Sand is an abundant natural resource found all over the earth that is widely used for small domestic water filters, such as swimming pool filters particularly as packed bed filters.
The process has been known in India and Greece dating back more than 6000 years and referred to in various writings as sand or gravel filtration as means to securing clean water.
Fine sand filters can removed pathogens, organic matter, and heavy metal ions but the volumes passed through are low unless high pressure is used. The researchers developed a simple method for converting standard filtration sand into 'core shell' graphene-oxide coated sand (GOsand) granules by layering water dispersible graphite-oxide onto sand grains.
Clean water is a key requirement in many countries around the world, for drinking water and sanitation.The World Health Organization has estimated that about 60 percent of the population in Sub-Saharan African and 50 percent of the population in Oceania ( the small islands in the tropical Pacific Ocean] require improved sources of drinking-water.
Coating the sand
While coarse sand, that was uncoated, showed much poorer performance than fine sand in filtering out organic contaminants, pathogens and heavy metal ions. The coating applied to coarse sand offer higher retention rates for those pollutants while offering higher filtration rates than fine sand.

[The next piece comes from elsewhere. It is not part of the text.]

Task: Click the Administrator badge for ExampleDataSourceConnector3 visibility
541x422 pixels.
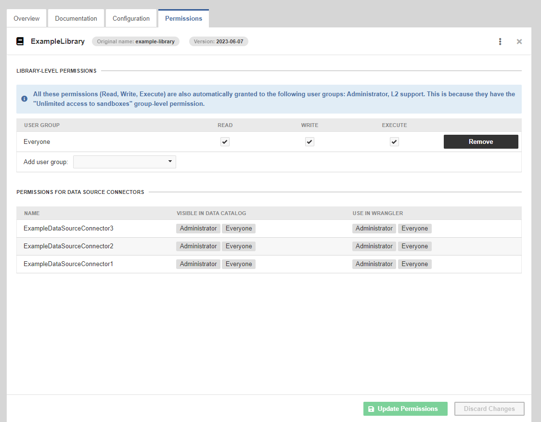Action: coord(198,228)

Essentially the coating technique the team has developed involves simply dispersing graphite oxide into water and mixing it with the regular sand. The mixture is then heated to 105 degrees C for several hours to evaporate the water, and coated 'super sand' is ready to use.
The process is very cheap and it is possible to specifically modify the graphite oxide in order to make it more effective for certain pollutants such as specific metal or organic contaminants in dirty water.
The 'Core-shell' adsorbent granules were found to be very effective. Tests showed that the nanosized Graphic Oxide (GO)-coated sand were found to filter out at least 5 times higher concentrations of organic dyes and heavy metals than pure sand (see images).
In the test using mercury as a contaminant, ordinary sand only lasted, while the 'super sand' absorbed the heavy metal for almost an hour.
The filtration performance was found to be similar to some commercially available activated carbon filters.
The Graphic Oxide is an application of Graphene which is a flat, two-dimensional
honeycomb arrangement of carbon atoms only a single carbon atom thick.
Production of graphene through water based chemical oxidation of graphite to graphite oxide (GO) has become a popular method for producing this molecule.